June 12, 2008
SAN DIEGO—Former Metabolife CEO Michael Ellis has been sentenced to six months in jail for lying about Metabolife's adverse event reports for its Metabolife 365 weight-loss product. Ellis, who pleaded guilty in November to one count of making false statements to the FDA in 1999 about Metabolife 356, was also ordered to pay a $20,000 fine.
Prosecutors argued Metabolife sent FDA letters stating the company "never received a notice from a consumer that any serious adverse health event has occurred because of the ingestion of Metabolife 356." However, the U.S Attorney's office stated Metabolife's records showed it had, indeed, received letters from consumers who experienced adverse events—including seizures, heart attacks, strokes, loss of consciousness and other serious illnesses—after taking Metabolife 365.
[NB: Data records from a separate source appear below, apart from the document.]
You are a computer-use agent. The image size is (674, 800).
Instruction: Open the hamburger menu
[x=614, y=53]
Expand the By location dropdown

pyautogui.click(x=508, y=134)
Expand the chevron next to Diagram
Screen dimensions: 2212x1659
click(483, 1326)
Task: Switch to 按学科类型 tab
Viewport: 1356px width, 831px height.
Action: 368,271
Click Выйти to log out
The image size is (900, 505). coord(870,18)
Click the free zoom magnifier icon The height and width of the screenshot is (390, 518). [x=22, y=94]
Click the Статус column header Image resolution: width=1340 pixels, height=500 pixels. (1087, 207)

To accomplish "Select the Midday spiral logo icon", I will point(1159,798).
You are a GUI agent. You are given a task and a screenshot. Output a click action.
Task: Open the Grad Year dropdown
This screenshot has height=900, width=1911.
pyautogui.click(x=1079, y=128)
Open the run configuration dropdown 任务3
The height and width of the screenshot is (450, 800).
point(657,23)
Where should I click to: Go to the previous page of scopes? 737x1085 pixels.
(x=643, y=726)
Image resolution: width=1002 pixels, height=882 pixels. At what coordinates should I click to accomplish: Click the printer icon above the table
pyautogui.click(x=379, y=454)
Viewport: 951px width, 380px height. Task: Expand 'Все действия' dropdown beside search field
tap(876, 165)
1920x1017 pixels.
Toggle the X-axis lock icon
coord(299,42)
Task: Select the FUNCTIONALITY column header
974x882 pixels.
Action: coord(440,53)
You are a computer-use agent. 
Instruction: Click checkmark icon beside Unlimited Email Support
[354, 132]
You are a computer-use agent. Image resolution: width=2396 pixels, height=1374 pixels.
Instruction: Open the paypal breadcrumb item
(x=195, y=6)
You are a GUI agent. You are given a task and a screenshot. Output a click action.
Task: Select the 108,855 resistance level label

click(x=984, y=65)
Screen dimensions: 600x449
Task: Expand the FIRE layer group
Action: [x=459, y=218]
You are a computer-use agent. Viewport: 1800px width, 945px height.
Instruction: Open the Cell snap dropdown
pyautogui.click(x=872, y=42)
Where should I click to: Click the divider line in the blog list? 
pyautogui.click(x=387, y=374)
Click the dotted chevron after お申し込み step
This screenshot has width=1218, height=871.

In 2002, Metabolife supplied FDA with 14,000 reports of ephedra-related events that the company had previously not disclosed to the agency. Consequently, Ellis and Metabolife were indicted on several counts of making false statements, and subsequent civil suits forced the company into Chapter 11 bankruptcy by 2005.
Ellis, who is no longer working in the dietary supplement industry, said he decided to plead guilty to move on with his life since the other lawsuits and litigations are already behind him.